そのため参加に関しては特に両親や学校の許可は必要ありません。ランキングの上位者にはリーグ終了後、AtCoderから賞状を学校に送る予定です。



高校野球や情報オリンピックのような活動に発展してもらいたい


――はじめてから数カ月経ちましたが、実際どのような生徒が参加しているのか。手応えや反応はどうですか。


かえで:現在(2023年9月1日時点)は中学、高校、高専あわせて234校から812名が参加登録してくれていて、現在も1週間に30名ほどの割合で参加者が増え続けている状況です。上位の顔ぶれを見ると、予想していた通りパソコン研究部や数学研究部があり、ふだんから競プロに参加している学校が多いです。


一方、学校から1人だけで参加してくれていて、それでいながら上位にランクインしているような参加者も見られます。ランキングを見ると学校から一人で参加している人が一定数見受けられますが、今回の取り組みを通じて、同じ学校の人が自分も参加してみようと思ってもらうきっかけになればうれしいですね。また同学年の仲間と出会い、切磋琢磨しながらランキング上位を目指してもらえれば、と思っています。


――最後にAJLの活動も含めた、AtCoderの今後の展望などをお聞かせください。

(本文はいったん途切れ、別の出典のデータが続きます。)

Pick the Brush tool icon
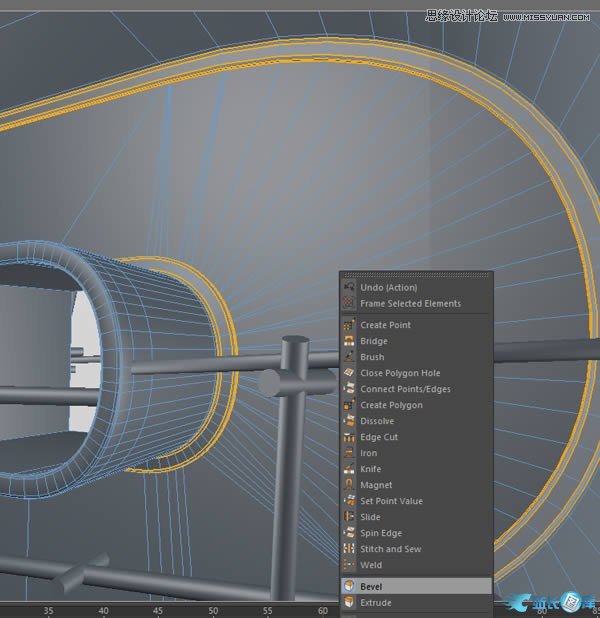The height and width of the screenshot is (618, 600). tap(349, 357)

かえで:今回の活動が広まることで、他の部活動などと同じように中高生が何かに取り組む際の選択肢の一つに競プロが上がってくる。そのような将来像を描いていますし、その活躍の場としてAJLが広まったらいいな、と思っています。


スポーツに限らず、ロボットコンテストや情報オリンピックなど、学生でいる間に熱中する対象はさまざまありますが、やってみたいと思う、やり続ける根幹の思いは、やっていて楽しいかどうかだと思うんです。その楽しさを1人ではなくまわりと一緒になってより感じ取れるような環境の整備や取り組みを行っていきたいと考えています。たとえば参加者が一堂に会し、家族、友だち、OBが応援に来られるような決勝大会の場を設けたり、すでにAtCoderで取り組んでいる上位ランカーのプログラミングの様子をライブ配信するイベントなどは取り組んでいきたいですね。


高橋:僕は元々は野球に夢中な子どもでしたが、肘を痛めてしまい続けることが困難になりました。でも競プロと出会ったことで、新たに夢中になる対象ができました。そして繰り返しになりますが、ここまで競プロを続けているのは、やっぱり楽しいとの思いがあるからです。


この楽しさを、もっともっと1人でも多くの、特に若い人たちに伝えたいですね。日本では大学生から競プロを始める人が多いのですが、「もっと前に知っておきたかった」という声が、少なくないからです。


ましてや競プロでも運動部でも、若いときに数年間夢中に継続していれば、大人になったときに大きな財産となっていることは間違いありません。楽しんだ結果として、先端ITスキルを備えた日本の若者も増える。そのようなことにもつながれば、と考えています。